TRT-2 julgará IRDR envolvendo horas extras de professores

O TRT da 2ª região admitiu o processamento de dois IRDRs – Incidentes de Resolução de Demandas Repetitivas, que deverão uniformizar o entendimento da Corte sobre controvérsias recorrentes: a incidência do adicional de 50% de horas extras sobre verba paga a professores de rede municipal e a possibilidade de a produção antecipada de provas interromper o prazo prescricional.

Com a instauração dos incidentes, o Tribunal determinou a suspensão dos recursos que tratam das respectivas matérias até o julgamento definitivo das teses jurídicas.

Horas extras de professores

O IRDR 17 trata da remuneração de professores da rede municipal de São Caetano do Sul/SP. O Tribunal decidirá se sobre a verba denominada “aula extra” deve incidir o adicional de 50% previsto para as horas extras.

A relatora, desembargadora Maria Cristina Christianini Trentini, concluiu estarem presentes os requisitos para instauração do IRDR diante da repetição de ações envolvendo professores da rede municipal de São Caetano do Sul e da existência de entendimentos divergentes sobre o pagamento do adicional de horas extras incidente sobre a verba “aula extra”.

Informações do NUGEPNAC – Núcleo de Gerenciamento de Precedentes e Núcleo de Ações Coletivas indicaram inexistência de tema afetado ou tese fixada pelos tribunais superiores sobre a questão.

Já a CUJ – Comissão de Uniformização de Jurisprudência identificou 63 acórdãos e apontou a existência de três correntes interpretativas no âmbito do TRT-2.

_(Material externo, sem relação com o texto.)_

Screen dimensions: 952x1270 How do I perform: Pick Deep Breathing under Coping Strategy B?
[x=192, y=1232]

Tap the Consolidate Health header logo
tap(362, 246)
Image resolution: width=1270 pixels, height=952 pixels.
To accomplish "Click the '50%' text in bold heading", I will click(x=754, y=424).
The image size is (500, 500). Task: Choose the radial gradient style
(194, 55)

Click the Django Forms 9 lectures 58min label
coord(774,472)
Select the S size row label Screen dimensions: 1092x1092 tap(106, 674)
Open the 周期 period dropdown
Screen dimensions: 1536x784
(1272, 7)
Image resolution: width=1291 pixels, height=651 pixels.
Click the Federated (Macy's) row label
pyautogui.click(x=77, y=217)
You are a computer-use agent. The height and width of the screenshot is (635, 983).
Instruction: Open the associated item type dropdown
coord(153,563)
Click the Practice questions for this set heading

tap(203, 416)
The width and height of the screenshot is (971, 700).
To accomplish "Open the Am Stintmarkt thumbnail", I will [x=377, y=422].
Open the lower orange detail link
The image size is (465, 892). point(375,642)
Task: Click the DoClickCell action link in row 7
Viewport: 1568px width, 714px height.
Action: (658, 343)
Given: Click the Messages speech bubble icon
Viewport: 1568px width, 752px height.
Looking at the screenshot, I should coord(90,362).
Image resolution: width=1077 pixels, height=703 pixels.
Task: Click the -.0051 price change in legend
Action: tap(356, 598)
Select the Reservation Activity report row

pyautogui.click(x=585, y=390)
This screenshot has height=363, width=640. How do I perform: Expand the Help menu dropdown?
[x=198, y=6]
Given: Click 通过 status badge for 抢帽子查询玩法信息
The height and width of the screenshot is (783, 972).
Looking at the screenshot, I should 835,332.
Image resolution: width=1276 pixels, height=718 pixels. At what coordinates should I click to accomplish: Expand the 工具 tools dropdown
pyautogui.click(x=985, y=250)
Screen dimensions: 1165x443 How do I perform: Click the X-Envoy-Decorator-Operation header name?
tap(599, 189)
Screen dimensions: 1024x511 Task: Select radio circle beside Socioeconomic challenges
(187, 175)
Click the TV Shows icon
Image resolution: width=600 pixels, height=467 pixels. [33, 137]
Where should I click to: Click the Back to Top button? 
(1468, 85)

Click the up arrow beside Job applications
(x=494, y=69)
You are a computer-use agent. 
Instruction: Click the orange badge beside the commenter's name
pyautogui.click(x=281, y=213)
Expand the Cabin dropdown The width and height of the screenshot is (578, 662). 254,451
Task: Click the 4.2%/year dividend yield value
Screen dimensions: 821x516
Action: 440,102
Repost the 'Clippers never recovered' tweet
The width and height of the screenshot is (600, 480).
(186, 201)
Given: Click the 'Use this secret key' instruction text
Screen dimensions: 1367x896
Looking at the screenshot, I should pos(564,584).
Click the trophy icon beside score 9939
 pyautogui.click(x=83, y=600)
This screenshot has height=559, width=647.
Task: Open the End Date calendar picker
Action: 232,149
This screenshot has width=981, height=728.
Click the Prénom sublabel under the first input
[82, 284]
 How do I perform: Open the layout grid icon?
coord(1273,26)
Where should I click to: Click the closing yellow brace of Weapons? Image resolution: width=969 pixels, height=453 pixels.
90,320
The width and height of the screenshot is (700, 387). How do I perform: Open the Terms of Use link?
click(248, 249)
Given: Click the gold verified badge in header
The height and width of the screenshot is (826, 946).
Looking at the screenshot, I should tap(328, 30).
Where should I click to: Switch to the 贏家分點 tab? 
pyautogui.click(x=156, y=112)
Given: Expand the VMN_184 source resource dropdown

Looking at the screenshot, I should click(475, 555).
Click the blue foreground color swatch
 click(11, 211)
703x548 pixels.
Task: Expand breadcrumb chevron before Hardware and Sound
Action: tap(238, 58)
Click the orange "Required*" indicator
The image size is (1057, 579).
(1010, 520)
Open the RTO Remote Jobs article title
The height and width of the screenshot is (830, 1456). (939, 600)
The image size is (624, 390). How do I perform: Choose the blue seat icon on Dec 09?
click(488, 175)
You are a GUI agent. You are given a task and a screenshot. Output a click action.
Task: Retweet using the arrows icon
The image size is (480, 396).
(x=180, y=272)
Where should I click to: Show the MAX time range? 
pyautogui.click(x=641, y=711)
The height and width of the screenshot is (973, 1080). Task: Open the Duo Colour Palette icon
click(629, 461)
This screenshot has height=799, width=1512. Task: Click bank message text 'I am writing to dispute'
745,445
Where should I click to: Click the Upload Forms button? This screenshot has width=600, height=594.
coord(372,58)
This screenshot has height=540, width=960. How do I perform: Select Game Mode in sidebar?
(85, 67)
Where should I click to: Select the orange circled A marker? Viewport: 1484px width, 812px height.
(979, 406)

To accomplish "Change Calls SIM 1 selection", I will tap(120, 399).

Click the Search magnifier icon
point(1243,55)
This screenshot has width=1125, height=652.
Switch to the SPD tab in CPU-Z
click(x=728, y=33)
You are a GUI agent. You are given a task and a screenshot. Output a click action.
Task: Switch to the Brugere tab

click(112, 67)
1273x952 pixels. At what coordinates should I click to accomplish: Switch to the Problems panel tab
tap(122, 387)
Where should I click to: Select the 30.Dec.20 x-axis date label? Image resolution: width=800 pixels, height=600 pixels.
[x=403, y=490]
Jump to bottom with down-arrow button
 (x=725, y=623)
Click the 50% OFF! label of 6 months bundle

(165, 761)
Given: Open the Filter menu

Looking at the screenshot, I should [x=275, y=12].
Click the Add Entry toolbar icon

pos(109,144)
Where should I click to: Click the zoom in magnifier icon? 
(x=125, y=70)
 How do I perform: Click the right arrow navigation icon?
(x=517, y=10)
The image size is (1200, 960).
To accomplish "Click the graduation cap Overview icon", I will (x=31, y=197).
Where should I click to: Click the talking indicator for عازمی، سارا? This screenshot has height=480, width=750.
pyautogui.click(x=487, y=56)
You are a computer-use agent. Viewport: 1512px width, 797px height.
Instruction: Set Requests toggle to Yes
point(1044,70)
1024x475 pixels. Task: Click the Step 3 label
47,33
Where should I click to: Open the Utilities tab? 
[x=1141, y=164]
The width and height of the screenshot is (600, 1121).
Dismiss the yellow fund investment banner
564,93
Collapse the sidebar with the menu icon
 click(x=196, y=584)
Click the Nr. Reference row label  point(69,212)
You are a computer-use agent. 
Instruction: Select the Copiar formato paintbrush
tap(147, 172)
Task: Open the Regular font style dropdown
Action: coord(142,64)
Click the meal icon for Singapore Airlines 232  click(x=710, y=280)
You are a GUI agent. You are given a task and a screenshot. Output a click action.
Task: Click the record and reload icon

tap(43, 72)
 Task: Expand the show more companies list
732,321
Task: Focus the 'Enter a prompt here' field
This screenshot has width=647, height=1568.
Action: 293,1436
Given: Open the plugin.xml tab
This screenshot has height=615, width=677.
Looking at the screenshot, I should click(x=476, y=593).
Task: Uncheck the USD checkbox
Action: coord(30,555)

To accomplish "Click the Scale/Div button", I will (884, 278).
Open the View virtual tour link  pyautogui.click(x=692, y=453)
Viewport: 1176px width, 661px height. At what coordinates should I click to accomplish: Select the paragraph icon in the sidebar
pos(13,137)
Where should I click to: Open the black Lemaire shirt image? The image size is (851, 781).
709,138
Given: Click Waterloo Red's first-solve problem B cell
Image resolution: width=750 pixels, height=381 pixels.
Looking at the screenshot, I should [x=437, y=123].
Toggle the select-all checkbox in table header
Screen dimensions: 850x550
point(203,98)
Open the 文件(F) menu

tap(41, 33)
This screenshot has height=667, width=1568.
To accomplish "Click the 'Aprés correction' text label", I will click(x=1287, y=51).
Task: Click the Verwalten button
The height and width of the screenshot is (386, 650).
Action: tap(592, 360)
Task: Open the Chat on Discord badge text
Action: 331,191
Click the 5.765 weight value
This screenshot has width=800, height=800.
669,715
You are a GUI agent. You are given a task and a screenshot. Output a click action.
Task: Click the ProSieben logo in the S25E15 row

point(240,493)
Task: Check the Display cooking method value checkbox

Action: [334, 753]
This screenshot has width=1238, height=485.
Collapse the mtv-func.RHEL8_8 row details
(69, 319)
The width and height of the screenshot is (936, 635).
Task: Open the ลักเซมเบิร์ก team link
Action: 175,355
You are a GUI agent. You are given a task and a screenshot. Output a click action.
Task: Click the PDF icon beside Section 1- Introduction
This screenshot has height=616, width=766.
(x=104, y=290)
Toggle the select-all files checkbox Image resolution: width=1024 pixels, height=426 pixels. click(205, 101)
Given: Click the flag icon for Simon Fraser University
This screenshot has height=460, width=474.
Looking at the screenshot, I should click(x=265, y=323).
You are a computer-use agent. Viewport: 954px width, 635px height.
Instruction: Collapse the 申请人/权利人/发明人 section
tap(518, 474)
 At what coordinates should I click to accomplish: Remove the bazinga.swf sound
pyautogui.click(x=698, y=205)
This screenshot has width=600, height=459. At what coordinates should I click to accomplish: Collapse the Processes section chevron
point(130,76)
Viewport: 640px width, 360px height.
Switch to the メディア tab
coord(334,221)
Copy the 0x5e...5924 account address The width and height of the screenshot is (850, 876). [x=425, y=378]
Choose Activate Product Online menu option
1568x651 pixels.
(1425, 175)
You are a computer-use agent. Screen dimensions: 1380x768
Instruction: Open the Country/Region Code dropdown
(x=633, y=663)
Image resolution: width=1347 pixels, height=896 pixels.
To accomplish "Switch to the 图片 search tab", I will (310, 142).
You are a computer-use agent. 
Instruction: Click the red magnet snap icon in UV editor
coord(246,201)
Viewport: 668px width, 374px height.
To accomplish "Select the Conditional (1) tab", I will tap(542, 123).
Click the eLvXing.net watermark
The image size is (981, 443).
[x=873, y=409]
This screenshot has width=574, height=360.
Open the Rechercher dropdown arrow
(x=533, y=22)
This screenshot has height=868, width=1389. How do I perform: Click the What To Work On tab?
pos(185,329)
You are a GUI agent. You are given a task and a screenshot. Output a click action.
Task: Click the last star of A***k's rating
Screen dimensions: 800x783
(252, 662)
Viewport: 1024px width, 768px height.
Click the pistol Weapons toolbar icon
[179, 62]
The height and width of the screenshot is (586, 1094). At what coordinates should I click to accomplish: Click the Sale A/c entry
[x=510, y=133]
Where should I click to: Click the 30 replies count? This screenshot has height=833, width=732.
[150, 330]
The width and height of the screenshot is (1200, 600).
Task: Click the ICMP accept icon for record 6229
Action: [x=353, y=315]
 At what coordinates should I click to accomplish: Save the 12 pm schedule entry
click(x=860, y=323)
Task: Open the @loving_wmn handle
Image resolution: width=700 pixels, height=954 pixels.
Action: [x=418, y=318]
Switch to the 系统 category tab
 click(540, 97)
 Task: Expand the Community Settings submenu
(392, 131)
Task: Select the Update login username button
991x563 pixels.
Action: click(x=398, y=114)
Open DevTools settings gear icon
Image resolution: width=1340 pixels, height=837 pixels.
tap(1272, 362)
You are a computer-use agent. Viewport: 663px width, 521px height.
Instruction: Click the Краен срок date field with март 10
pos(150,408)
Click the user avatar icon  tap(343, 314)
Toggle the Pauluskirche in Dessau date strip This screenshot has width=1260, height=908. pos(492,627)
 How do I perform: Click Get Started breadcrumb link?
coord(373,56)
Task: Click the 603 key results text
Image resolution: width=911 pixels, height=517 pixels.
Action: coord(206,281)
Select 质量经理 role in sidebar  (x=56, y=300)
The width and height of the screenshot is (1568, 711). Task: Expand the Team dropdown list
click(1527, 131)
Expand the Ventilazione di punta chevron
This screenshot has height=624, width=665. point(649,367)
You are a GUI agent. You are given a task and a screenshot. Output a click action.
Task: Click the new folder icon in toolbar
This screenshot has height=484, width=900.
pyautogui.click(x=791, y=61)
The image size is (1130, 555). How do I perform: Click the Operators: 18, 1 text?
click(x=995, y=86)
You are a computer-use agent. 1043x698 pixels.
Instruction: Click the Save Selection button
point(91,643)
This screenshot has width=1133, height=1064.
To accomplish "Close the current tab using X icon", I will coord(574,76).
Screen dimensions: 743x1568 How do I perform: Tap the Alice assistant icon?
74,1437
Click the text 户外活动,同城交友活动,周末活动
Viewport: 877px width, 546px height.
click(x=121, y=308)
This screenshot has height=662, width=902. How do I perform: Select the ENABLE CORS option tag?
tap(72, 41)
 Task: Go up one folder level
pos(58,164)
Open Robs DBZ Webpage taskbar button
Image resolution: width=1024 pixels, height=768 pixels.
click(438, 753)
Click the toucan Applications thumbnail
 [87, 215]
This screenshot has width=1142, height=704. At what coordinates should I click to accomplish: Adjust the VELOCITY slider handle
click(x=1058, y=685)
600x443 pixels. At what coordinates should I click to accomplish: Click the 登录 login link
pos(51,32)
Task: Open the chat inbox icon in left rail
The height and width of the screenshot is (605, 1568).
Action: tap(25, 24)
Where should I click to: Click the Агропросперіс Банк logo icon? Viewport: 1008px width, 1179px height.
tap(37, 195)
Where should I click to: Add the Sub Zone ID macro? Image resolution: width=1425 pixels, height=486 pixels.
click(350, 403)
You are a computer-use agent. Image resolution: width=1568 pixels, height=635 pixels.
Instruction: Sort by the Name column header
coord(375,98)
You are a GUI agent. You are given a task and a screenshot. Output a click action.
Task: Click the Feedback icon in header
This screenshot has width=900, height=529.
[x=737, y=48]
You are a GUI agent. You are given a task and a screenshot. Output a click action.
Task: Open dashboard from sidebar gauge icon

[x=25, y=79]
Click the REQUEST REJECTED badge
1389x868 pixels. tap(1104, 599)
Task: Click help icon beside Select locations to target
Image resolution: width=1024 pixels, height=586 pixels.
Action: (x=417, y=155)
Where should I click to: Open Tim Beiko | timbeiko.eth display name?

A primeira corrente entende que, ultrapassada a jornada contratual de 131 horas mensais, incide o adicional de 50% e que a simples indicação da rubrica nos contracheques não comprova a quitação da parcela.

A segunda também reconhece a incidência do adicional, mas presume o pagamento quando o valor lançado como “aula extra” supera significativamente o valor da hora normal.

Já a terceira sustenta que, não ultrapassado o limite legal de 44 horas semanais, o adicional é indevido, com fundamento na redação do art. 318 da CLT após a reforma trabalhista.

Ao admitir o incidente, o colegiado concluiu que a multiplicidade de processos e a divergência jurisprudencial representam risco à isonomia e à segurança jurídica, justificando a uniformização da matéria por meio do IRDR e a suspensão dos recursos pendentes até a fixação da tese jurídica.

TRT-2 definirá se incide adicional de 50% em horas extras de professores de município.(Imagem: Artes Migalhas)
Produção antecipada de provas

No IRDR 23, a discussão envolve os efeitos da produção antecipada de provas no prazo prescricional. Os desembargadores analisarão se o ajuizamento desse procedimento, previsto nos arts. 381 e 382 do CPC, é capaz de interromper a prescrição.

Ao examinar o incidente, a SUR-I rejeitou a proposta de adesão à tese firmada pelo TRT da 12ª região, segundo a qual a produção antecipada de provas não interrompe a prescrição trabalhista. Para o colegiado, esse entendimento não corresponde à posição predominante no próprio TRT da 2ª região.

No voto, o relator, desembargador Francisco Ferreira Jorge Neto, destacou que há divergência entre as turmas do regional, mas prevalece o entendimento de que a ação de produção antecipada de provas interrompe o prazo prescricional quando possui natureza preparatória e especifica os direitos que se pretende resguardar, afastando pedidos genéricos.

Segundo o magistrado, essa compreensão também encontra respaldo na atual jurisprudência do TST.

O relator observou que o CPC/15 conferiu autonomia ao procedimento de produção antecipada de provas, permitindo sua utilização não apenas para preservar elementos probatórios, mas também para viabilizar acordos, orientar a conveniência do ajuizamento de ações e assegurar direitos antes do processo principal.

Nesse contexto, concluiu que o procedimento pode interromper a prescrição por representar ato judicial voltado à tutela do direito material.

O acórdão também registrou que não há precedente vinculante do TST sobre a matéria, embora a jurisprudência mais recente da Corte Superior venha reconhecendo que a produção antecipada de provas constitui instrumento apto a interromper o prazo prescricional na Justiça do Trabalho.

Diante da divergência jurisprudencial entre as turmas, o colegiado entendeu necessária a instauração do IRDR para uniformizar a jurisprudência regional.